Nonostante manchino due giorni alla trasferta veneta sul campo del Cittadella, l’allenatore amaranto Roberto Breda ha scelto un giorno festivo per presentare le insidie che attendono la Reggina allo stadio “Tombolato”. Il tecnico si è soffermato soprattutto sul modulo 4-2-3-1, sperimentato dal primo minuto nell’ultimo turno di campionato, contro la Sampdoria.

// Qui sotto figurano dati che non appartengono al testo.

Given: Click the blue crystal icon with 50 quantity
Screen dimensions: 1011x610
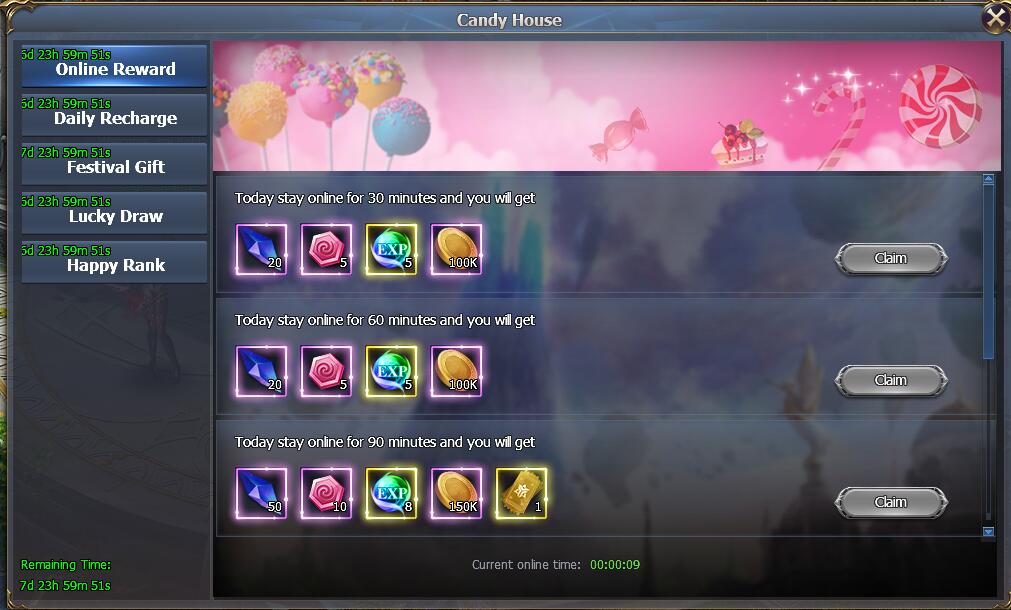Looking at the screenshot, I should pyautogui.click(x=261, y=493).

MODULO – “C’è da lavorarci, essendo abbastanza nuovo. Lo avevamo provato in ritiro, prima di riadattarlo. Le indicazioni sono state buone, pur non segnando abbiamo creato diverse occasioni, mantenendo l’equilibrio. Abbiamo affrontato Piovaccari e Bertani, tra i capocannonieri dello scorso torneo di B”.

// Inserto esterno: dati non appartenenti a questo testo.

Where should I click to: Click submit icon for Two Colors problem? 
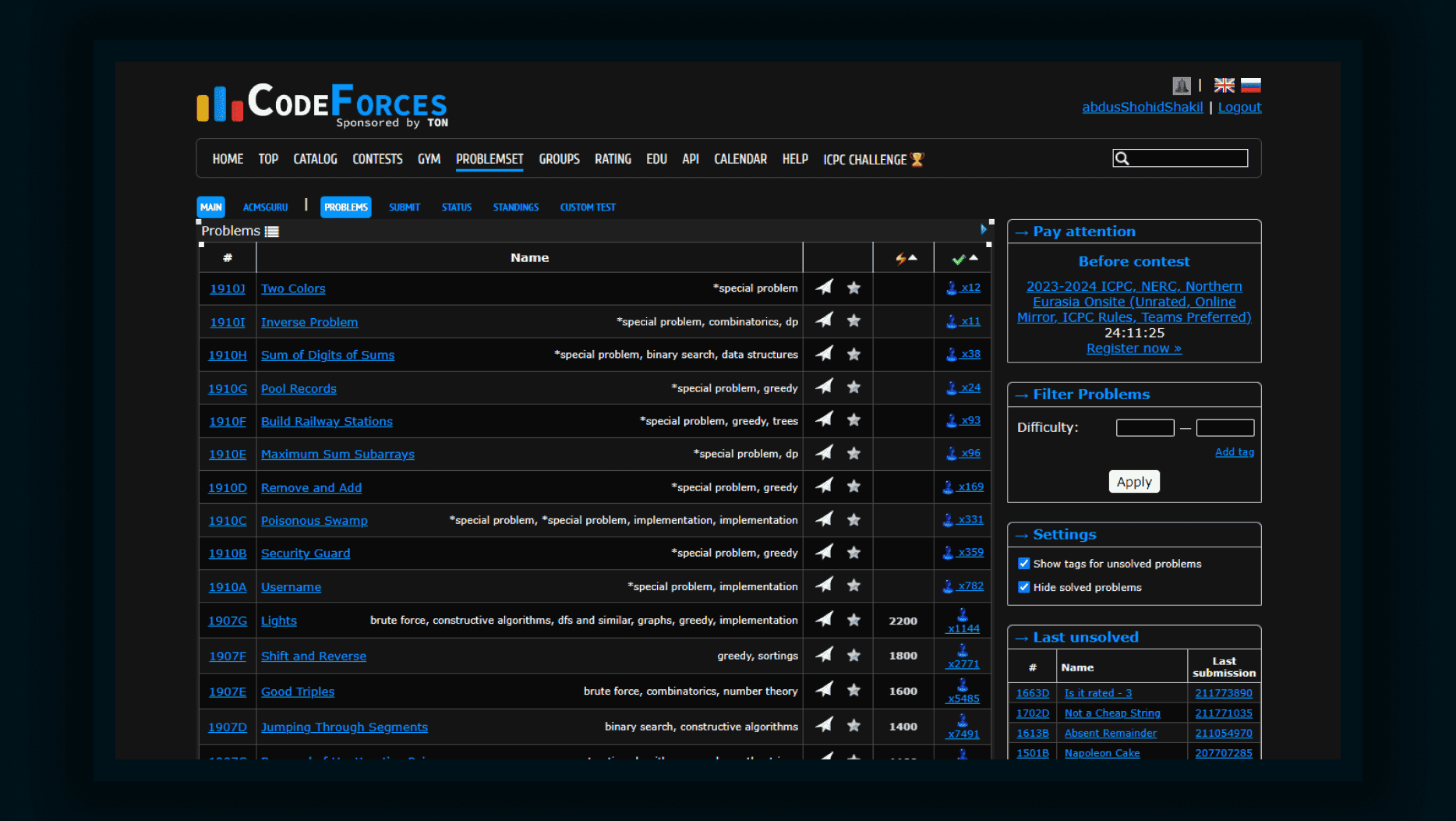click(x=824, y=288)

AVVERSARIO – “Il Cittadella deve stare attento alle nostre ripartenze, davanti abbiamo gente veloce. Possiamo modificare qualcosa nelle posizioni e nell’interpretazione. Il 3-5-2 ci consentiva delle uscite diverse, ora per mantenere la copertura serve l’aiuto degli attaccanti. L’avversario richiede la massima attenzione, potendo disporre di giocatori fastidiosi pronti a castigarci. C’è un tecnico che sta svolgendo un ottimo lavoro, da anni”.
FORMAZIONE – “Per D’Alessandro, attendo il parere del medico sociale. Anche Adejo ha un problema muscolare ed è in dubbio, ma c’è Colombo. Non ho ancora deciso se uno fra Castiglia e De Rose potrebbe far posto a Rizzo”.